[PROMPT] All that is needed is each line of the entries holding the word "will", copied as it stands.

[Collected data]

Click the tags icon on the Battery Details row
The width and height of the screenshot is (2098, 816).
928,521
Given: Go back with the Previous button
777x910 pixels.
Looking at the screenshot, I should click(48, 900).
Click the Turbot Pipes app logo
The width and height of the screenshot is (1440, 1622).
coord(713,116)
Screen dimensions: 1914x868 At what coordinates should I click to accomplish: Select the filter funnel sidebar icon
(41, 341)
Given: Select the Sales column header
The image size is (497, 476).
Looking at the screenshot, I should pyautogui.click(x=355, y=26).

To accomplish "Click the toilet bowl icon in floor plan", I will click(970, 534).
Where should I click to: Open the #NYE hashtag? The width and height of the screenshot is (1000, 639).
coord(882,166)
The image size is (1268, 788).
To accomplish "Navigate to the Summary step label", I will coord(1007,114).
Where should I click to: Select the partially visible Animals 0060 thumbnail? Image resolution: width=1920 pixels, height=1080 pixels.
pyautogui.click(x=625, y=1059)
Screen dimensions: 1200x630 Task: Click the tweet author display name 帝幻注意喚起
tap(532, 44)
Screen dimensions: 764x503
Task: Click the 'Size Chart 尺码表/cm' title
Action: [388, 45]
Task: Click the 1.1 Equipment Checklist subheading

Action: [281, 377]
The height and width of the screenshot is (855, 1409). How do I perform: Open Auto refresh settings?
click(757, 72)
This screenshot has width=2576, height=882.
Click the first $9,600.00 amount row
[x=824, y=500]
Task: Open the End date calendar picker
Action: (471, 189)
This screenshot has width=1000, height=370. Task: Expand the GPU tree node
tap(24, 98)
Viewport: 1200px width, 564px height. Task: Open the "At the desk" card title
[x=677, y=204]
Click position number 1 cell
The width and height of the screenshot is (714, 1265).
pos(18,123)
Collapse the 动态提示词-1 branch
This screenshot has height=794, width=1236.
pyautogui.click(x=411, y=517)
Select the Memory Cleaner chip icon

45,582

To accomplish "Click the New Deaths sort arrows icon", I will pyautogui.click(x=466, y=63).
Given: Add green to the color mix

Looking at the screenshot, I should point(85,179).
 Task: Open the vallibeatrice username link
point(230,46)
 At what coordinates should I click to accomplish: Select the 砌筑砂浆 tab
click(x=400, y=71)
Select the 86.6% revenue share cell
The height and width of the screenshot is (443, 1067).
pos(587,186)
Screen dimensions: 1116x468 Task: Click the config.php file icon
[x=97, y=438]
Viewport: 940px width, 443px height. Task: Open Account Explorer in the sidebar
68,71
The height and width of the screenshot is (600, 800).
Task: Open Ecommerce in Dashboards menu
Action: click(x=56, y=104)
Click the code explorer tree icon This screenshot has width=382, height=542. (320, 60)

[TASK ANSWER]
To accomplish "Click the toilet bowl icon in floor plan", I will click(970, 534).
To accomplish "Navigate to the Summary step label", I will coord(1007,114).
To accomplish "Click the New Deaths sort arrows icon", I will pyautogui.click(x=466, y=63).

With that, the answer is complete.